RDF store comparison

jchan · February 22, 2011, 11:00pm

Is there a feature comparison available for RDF stores like Sesame,Mulgara,OpenAnzo, BigOWLIM and graph databases like hypergraphdb, Neo4j & infogrid ?

BillBarnhill · February 22, 2011, 11:00pm

FWIW, here are a few links. I'd give more weight to the TW link as I know of Jim Hendler and he's extremely sharp. That said I don't see the final report there, so not sure what the status is. The other links have info, but at first blush it's all out of date. I'm interested to to see if anyone finds anything current. Might be an opportunity there if no one does. The ESW links seem good place to start.

http://esw.w3.org/LargeTripleStores

http://esw.w3.org/RdfStoreBenchmarking

http://www.bioontology.org/wiki/images/6/6a/Triple_Stores.pdf

http://tw.rpi.edu/wiki/Triple_Store_Comparison

http://www.w3.org/2001/05/rdf-ds/DataStore

http://data.semanticweb.org/conference/iswc/2008/paper/research/178/html

From personal experience I've used Sesame, Jena+Mysql, and Virtuoso.
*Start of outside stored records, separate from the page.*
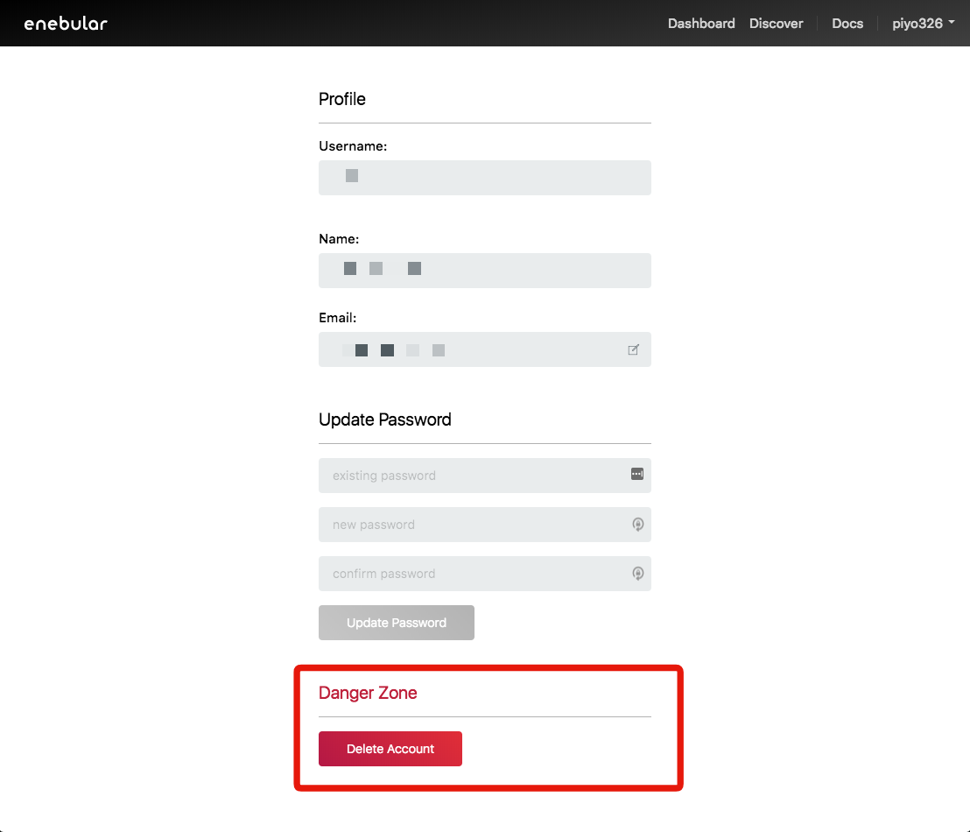
Task: Open the Docs link
Action: (x=847, y=24)
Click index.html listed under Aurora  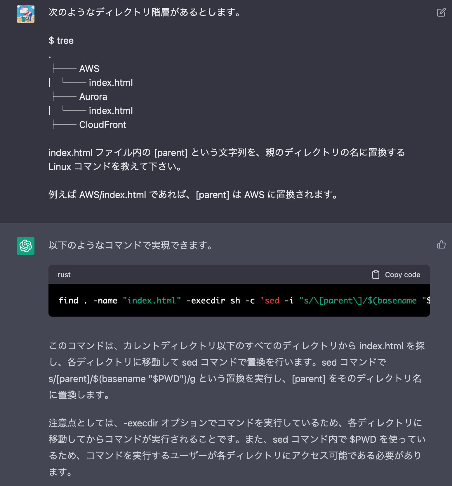[111, 111]
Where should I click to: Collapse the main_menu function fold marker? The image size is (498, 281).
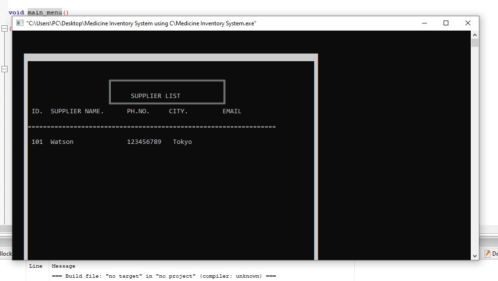click(4, 29)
Been meaning to try OpenAnzo. Sesame is the win for me, but it depends a lot on what you're criteria is. I needed a store that was very extensible and that I could built on and customize a fair amount. Sesame really is more of a store creation kit with stackable layers called 'Sails', so that fit my itch. YMMV.
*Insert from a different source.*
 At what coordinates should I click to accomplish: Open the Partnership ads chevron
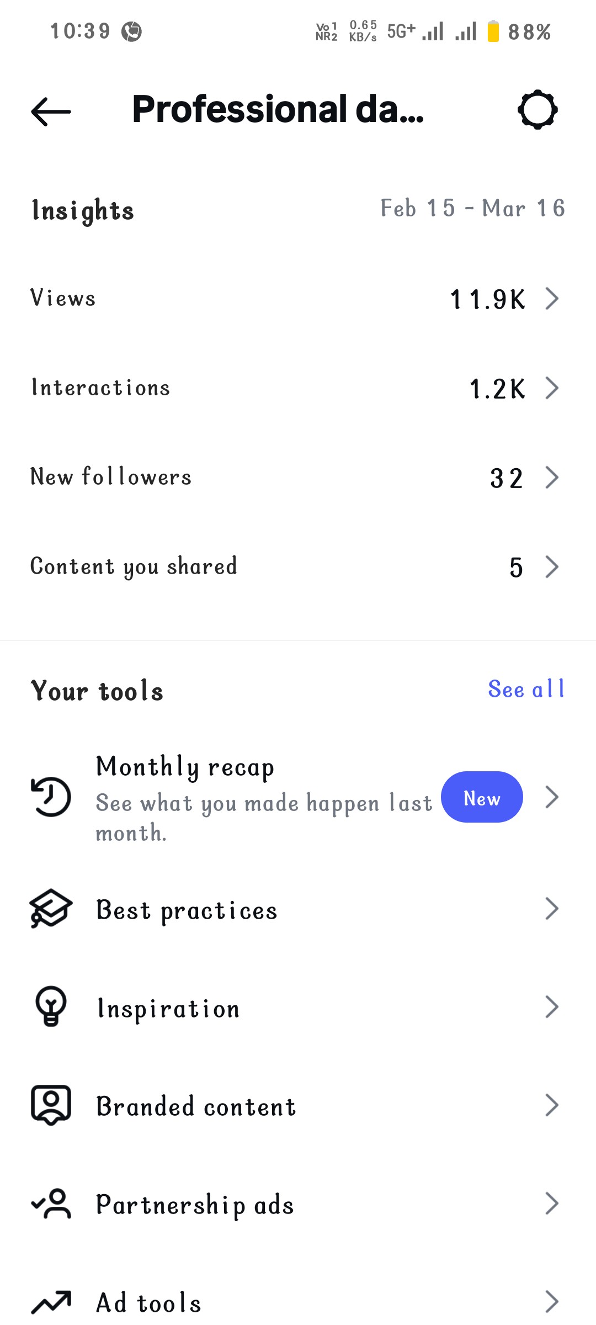point(552,1204)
mhgrove · February 22, 2011, 11:00pm

For the most part, Sesame is going to provide you with the best performance out of the box. If your KB is less than 10m triples, that will easily fit into memory and you can use their in-memory store which is as fast or faster than anything out there. If you move into a scale where you have to start using their native store, you're looking at a degradation in performance of an order of magnitude or more, and you're probably better of switching to ...

4Store (http://4store.org) is actually the fastest DB I've tested, usually by a fair amount, but when it can't answer a query, it really goes into the weeds; the query will either run forever and you have to kill the DB, or it will just seg fault. But it's been actively worked on and Steve Harris is doing good work there, so it's constantly improving.

I wouldn't bother with any of the Jena stuff, it's a featureful API, but TDB and SDB are both painfully slow.

BigData, which has a Sesame interface, has been really doing well. I know the guys who work on it, and they're pretty good. There's been some big performance increases in the latest version. It's still not the fastest out there, but it's pretty quick, and it's supposedly to scale very well.

Neo4j's performance in my limited tests was horrible. I was using it through their Sesame interface, and was very unhappy. It took over a day to load a 6.5m triples into their database, and most queries took hours to answer -- queries that other databases could answer in minutes or even seconds.